Charter 77 is a loose, informal and open association of people of various shades of opinion, faiths and professions united by the will to strive individually and collectively for the respecting of civic and human rights in our own country and throughout the world.

[snip] Charter 77 is not an organization; it has no rules, permanent bodies or formal membership. It embraces everyone who agrees with its ideas and participates in its work. It does not form the basis for any oppositional political activity. Like many similar citizen initiatives in various countries, West and East, it seeks to promote the general public interest. It does not aim, then, to set out its own platform of political or social reform or change, but within its own field of impact to conduct a constructive dialogue with the political and state authorities, particularly by drawing attention to individual cases where human and civic frights are violated, to document such grievances and suggest remedies, to make proposals of a more general character calculated to reinforce such rights and machinery for protecting them, to act as an intermediary in situations of conflict which may lead to violations of rights, and so forth.
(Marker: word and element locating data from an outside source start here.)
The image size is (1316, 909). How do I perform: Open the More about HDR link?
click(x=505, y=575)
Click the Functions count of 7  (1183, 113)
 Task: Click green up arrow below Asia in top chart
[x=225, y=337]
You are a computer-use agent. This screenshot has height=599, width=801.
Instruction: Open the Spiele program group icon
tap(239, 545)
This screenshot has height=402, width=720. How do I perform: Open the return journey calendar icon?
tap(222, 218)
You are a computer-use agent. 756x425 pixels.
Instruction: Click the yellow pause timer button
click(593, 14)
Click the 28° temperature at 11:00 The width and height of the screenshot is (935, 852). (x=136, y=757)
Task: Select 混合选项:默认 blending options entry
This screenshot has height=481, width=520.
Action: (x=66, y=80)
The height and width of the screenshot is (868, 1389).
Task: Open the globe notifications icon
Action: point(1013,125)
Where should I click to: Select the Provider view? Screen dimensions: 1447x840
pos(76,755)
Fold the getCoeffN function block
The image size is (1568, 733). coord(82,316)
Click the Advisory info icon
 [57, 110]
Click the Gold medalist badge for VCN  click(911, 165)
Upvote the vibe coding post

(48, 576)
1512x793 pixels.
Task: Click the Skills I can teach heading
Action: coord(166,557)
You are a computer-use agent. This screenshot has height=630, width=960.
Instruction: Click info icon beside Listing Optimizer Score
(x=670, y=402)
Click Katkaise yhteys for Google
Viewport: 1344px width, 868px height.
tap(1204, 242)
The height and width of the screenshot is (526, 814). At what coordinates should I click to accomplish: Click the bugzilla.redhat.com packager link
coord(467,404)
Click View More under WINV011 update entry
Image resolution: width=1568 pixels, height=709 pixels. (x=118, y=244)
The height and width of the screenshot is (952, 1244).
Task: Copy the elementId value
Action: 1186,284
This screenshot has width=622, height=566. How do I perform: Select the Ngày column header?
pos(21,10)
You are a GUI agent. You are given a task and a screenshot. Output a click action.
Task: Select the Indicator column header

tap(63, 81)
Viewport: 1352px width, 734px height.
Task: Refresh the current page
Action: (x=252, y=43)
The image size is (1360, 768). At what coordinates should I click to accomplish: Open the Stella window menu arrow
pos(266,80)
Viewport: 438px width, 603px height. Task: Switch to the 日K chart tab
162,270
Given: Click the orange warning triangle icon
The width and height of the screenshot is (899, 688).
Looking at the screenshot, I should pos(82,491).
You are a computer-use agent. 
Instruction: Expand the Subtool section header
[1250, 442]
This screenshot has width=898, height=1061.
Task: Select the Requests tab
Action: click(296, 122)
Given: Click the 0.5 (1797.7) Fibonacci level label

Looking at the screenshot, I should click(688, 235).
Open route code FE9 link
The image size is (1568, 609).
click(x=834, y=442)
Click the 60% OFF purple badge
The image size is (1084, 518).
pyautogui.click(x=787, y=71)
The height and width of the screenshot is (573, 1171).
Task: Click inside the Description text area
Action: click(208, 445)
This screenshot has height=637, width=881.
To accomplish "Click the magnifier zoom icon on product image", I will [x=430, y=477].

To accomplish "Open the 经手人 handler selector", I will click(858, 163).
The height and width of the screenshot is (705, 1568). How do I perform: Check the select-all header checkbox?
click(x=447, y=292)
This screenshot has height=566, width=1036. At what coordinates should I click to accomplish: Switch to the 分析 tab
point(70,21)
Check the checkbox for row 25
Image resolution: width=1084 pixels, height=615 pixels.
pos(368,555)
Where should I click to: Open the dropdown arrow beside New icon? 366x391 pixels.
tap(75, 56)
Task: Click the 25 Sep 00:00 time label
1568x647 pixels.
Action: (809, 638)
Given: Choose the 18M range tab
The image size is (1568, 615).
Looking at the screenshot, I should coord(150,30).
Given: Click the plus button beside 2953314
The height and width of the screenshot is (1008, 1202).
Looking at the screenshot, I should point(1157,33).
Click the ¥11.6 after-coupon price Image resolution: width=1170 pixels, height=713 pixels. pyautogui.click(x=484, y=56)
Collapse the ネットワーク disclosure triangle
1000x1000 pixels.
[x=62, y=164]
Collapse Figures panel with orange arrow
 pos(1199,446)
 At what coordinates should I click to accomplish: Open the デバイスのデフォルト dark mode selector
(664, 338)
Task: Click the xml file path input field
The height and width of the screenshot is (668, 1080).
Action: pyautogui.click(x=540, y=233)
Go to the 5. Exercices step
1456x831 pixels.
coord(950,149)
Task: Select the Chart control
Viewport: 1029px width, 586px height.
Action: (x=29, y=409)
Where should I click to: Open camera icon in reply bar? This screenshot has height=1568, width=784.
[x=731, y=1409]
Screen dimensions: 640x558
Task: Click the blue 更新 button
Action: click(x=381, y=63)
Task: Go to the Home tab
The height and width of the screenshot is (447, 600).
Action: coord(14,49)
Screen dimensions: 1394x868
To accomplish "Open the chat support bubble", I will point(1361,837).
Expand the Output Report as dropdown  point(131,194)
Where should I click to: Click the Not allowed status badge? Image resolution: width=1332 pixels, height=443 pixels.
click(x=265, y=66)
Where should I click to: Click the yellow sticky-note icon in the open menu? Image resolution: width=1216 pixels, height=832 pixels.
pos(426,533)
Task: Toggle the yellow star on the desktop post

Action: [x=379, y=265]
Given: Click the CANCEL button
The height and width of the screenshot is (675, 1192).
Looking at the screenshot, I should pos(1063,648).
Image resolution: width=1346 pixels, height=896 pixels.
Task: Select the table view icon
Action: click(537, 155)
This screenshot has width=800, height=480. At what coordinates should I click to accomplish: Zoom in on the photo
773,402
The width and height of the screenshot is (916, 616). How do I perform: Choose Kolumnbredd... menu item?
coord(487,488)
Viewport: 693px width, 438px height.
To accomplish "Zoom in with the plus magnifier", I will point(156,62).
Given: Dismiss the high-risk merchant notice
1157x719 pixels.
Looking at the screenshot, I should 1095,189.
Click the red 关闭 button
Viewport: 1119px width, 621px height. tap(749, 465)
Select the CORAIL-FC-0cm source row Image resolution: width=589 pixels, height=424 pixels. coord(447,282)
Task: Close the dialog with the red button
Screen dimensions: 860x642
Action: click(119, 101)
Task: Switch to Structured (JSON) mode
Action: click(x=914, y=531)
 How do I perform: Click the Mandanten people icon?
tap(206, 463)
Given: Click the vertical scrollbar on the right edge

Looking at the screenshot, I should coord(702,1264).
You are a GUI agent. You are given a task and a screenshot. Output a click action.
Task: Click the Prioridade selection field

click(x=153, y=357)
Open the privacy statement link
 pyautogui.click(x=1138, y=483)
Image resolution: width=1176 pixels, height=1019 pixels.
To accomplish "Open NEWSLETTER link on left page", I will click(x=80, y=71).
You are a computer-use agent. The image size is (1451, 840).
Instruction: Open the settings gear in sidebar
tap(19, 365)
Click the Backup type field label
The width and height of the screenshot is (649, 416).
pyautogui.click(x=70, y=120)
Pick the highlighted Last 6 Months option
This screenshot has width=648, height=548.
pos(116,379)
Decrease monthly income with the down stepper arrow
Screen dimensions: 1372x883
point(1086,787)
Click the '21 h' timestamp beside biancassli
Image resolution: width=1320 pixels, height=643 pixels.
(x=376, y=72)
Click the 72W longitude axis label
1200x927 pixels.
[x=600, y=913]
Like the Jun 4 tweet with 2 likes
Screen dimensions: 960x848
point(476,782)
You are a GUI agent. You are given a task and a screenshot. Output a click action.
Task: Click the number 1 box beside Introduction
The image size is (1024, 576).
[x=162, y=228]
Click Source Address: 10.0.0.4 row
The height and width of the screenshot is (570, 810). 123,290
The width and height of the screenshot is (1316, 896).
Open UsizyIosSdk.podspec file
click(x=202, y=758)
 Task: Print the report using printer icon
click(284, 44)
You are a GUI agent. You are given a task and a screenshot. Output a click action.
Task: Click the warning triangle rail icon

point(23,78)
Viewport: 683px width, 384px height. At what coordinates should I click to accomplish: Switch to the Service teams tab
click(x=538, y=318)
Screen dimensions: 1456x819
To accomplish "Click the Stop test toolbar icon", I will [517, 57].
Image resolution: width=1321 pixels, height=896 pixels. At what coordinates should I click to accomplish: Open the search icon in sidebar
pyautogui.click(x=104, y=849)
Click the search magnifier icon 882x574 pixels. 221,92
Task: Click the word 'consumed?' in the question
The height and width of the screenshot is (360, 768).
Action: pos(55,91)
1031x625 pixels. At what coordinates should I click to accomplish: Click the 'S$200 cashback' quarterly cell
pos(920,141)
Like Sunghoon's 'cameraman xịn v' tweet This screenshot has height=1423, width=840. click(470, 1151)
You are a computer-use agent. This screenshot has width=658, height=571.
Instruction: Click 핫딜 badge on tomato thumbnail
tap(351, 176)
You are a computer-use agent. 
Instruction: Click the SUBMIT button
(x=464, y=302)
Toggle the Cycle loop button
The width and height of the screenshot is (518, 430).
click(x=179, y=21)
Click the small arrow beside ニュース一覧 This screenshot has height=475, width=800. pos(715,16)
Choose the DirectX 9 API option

Out of that movement (and more generally since the Prague Spring), as Havel describes in Power of the Powerless, might be built a “parallel polis,” a culture growing out of people’s urge for self-organization and living in the truth. As it happened in Eastern Europe, this included underground rock, samizdat, free universities, and so forth. Havel hoped (writing in 1978, over a decade before the Velvet Revolution) this parallel polis would,

slowly but surely become a social phenomenon of growing importance, taking a real part in the life of society with increasing clarity and influencing the general situation.

As history played out, that parallel polis played perhaps an even larger role in Czechoslovakia’s history than the man who would one day serve as its President might have hoped.

When he spoke of post-totalitarian society, Havel meant communist, not capitalist, society. But as I suggested, he didn’t believe post-capitalist countries were much better.

People are manipulated in ways that are infinitely more subtle and refined than the brutal methods used in the post-totalitarian societies. But this static complex of rigid, conceptually sloppy, and politically pragmatic mass political parties run by professional apparatuses and releasing the citizen from all forms of concrete and personal responsibility; and those complex focuses of capital accumulation engaged in secret manipulations and expansion; the omnipresent dictatorship of consumption, production, advertising, commerce, consumer culture, and all that flood of information: all of it, so often analyzed and described, can only with great difficulty be imagined as the source of humanity’s rediscovery of itself.

He predicted it would take far more for those in democratic countries to wake up to the way the system ideologically co-opted people.

In democratic societies, where the violence done to human beings is not nearly so obvious and cruel, this fundamental revolution in politics has yet to happen, and some things will probably have to get worse there before the urgent need for that revolution is reflected in politics.

I can’t help but think what an appropriate time it was–almost exactly a year to the day after Mohamed Bouazizi’s self-immolation did, world-wide, what the Plastic People of the Universe trial did in 1976: show everything in a different light and set off the potential disintegration of the system. And, too, Havel died as the US government finally set in motion Bradley Manning’s trial, one that like that trial in 1976 may well have a predictable outcome that nevertheless will damage the legitimacy of the government.

Havel lived to see oligarchy ascending into power in the developed world. And he lived to see the nearly worldwide reaction against globalized oligarchy–a global moment akin to the events of 1968 and 1989 that Havel played such a key role in. This moment, it seems, was an appropriate time for Havel to pass on the torch of dissidence.